Mergulhado numa profunda crise social, o Brasil precisa de pessoas responsáveis que se solidarizem no resgate da dignidade humana. Em meio a muitas bravatas e salamaleques o governo federal lançou o programa Comunidade Solidária, presidido pela primeira-dama Ruth Cardoso. Tempos depois, o programa se transformava no estandarte de uma política social mentirosa, enquanto o governo insistia em divulgar que era uma operação de sucesso.
Com o passar do tempo, a socióloga Ruth Cardoso foi obrigada a admitir que resgatar a cidadania era uma tarefa árdua para um governo tão omisso como o do presidente Fernando Henrique Cardoso, coincidentemente seu marido. Enquanto inúmeros brasileiros, desprovidos do mínimo de cidadania, reviram lixos para matar a fome ou morrem enquanto aguardam atendimento nos hospitais públicos, Ruth Cardoso está empenhada em disseminar conceitos contra os adversários de Fernando Henrique Cardoso e José Serra.

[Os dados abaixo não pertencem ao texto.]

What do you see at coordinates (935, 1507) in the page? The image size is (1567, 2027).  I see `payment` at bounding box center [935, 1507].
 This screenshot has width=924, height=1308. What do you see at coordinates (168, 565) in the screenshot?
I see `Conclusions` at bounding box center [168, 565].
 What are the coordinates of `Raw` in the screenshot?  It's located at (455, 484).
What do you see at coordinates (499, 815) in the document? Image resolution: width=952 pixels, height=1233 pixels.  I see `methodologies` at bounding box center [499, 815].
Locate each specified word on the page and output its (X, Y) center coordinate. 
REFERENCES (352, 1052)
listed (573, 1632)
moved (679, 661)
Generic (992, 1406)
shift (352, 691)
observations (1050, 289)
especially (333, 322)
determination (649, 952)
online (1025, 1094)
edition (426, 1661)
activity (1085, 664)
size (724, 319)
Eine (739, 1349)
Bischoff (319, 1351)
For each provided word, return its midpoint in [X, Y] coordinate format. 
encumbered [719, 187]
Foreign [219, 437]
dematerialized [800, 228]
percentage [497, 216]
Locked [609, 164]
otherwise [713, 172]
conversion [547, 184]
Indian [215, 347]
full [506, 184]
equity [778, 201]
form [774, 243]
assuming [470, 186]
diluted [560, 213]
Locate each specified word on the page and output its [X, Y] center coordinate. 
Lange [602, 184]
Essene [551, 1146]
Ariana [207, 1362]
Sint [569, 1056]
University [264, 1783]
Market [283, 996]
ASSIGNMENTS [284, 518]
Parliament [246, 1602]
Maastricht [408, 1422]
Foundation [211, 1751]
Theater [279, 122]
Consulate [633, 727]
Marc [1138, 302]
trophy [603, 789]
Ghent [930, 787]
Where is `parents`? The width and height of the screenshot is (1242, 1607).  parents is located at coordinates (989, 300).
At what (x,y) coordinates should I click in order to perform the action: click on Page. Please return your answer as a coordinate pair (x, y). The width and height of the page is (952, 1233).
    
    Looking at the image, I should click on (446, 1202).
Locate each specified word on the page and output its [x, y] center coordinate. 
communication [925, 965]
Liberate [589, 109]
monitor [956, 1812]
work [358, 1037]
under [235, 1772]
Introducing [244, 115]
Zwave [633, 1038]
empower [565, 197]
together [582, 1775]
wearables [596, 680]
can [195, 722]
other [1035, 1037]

Utilizando-se da infra-estrutura do programa Comunidade Solidária, Ruth Cardoso despachou um sem fim de e-mails com mensagens contra o candidato Ciro Gomes, a partir dos computadores da organização que dirige. No clamor das denúncias, os assessores de Ruth Cardoso saíram em sua defesa alegando que não foi utilizada a máquina estatal, uma vez que o Comunidade Solidária é uma organização não-governamental.
O lado hilário do caso fica por conta da amnésia momentànea dos assessores, que se esqueceram de que mesmo sendo uma ONG o Comunidade Solidária mama nas tetas do governo, e muito. Como dirigente de uma organização não-governamental, a primeira-dama viajou inúmeras vezes sob as expensas do erário.
Mas o Comunidade Solidária não tem o privilégio de ser a única organização não-governamental que é governamental. Uma outra ONG, dirigida pelo ex-chanceler Luiz Felipe Lampreia, tem todo o seu staff pago pelo governo federal para que um amigo e ex-colaborador de Fernando Henrique Cardoso brinque de ser politicamente correto. As razões não são passíveis de publicação, mas sabe-se que remontam à s alcovas íntimas dos integrantes do jogo.
O fato é que ao mesclar solidariedade com política, a primeira-dama acabou agindo em favor da velha politicagem de botequim. Aquela da fofoca e do fala-fala.
Independentemente da qualidade e da capacidade do candidato de cada eleitor, uma organização não-governamental, cujo principal objetivo o combate à pobreza e à exclusão social, não tem o direito de usar a sua máquina para fazer campanha política enquanto milhões de brasileiros continuam sonhando, ingenuamente, com um futuro mais digno.
Prevalecendo o fato de que o Comunidade Solidária é financiado com dinheiro público, ou seja, do próprio povo, caberia a ele decidir se quer ou não que seja feita campanha política em favor deste ou daquele candidato. Agir contra a vontade popular é uma atitude velhaca e aviltante, podendo ser caracterizada como uma conduta criminosa. Neste caso, a primeira-dama teria incorrido, no mínimo, em um dos artigos do Código Eleitoral:
Artigo 300 - Valer-se o servidor público da sua autoridade para coagir alguém a votar ou não votar em determinado candidato ou partido.
Pena - detenção de até seis meses e pagamento de multa de 60 a 100 dias-multa.
Como a Justiça é praticamente cega, querer enxergar este delito será uma dificuldade enorme!
Porém, se a tese dos assessores de Ruth Cardoso for verdadeira, nenhum político poderia se locupletar com os dividendos, mesmo que inócuos, de uma organização não-governamental, o que tem feito, constantemente, Fernando Henrique Cardoso.
Mesmo que o Presidente da República tenha afirmado que algumas pessoas usam os números para mentir, acreditar na capacidade de recuperação de José Serra, nos próximos dois meses, é mentir para si próprio. Apostar na sua vitória se configura em um verdadeiro auto-flagelo político e uma completa ignorància aritmética.
Dignidade humana não tem cor, raça, credo e muito menos preferência política. Dignidade é um baluarte da existência humana que a tropa palaciana esmagou ao longo dos últimos oito anos.
Agir de forma irresponsável em favor de um candidato, vilipendiando o direito universal de existir de cada cidadão, merece uma explicação. Na verdade a ação não foi apenas para beneficiar José Serra, mas sim uma atitude desesperada de uma pessoa que, mesmo traída, se vê na obrigação de salvar o próprio marido das consequências das falcatruas cometidas no emaranhado do poder.
Ao mostrar, mesmo de forma inadequada, a sua solidariedade dirigida ao candidato oficial, Ruth Cardoso não tenta salvar apenas o Presidente da República e o candidato chapa branca, mas também o faz com o mais famoso arquipélago do planeta.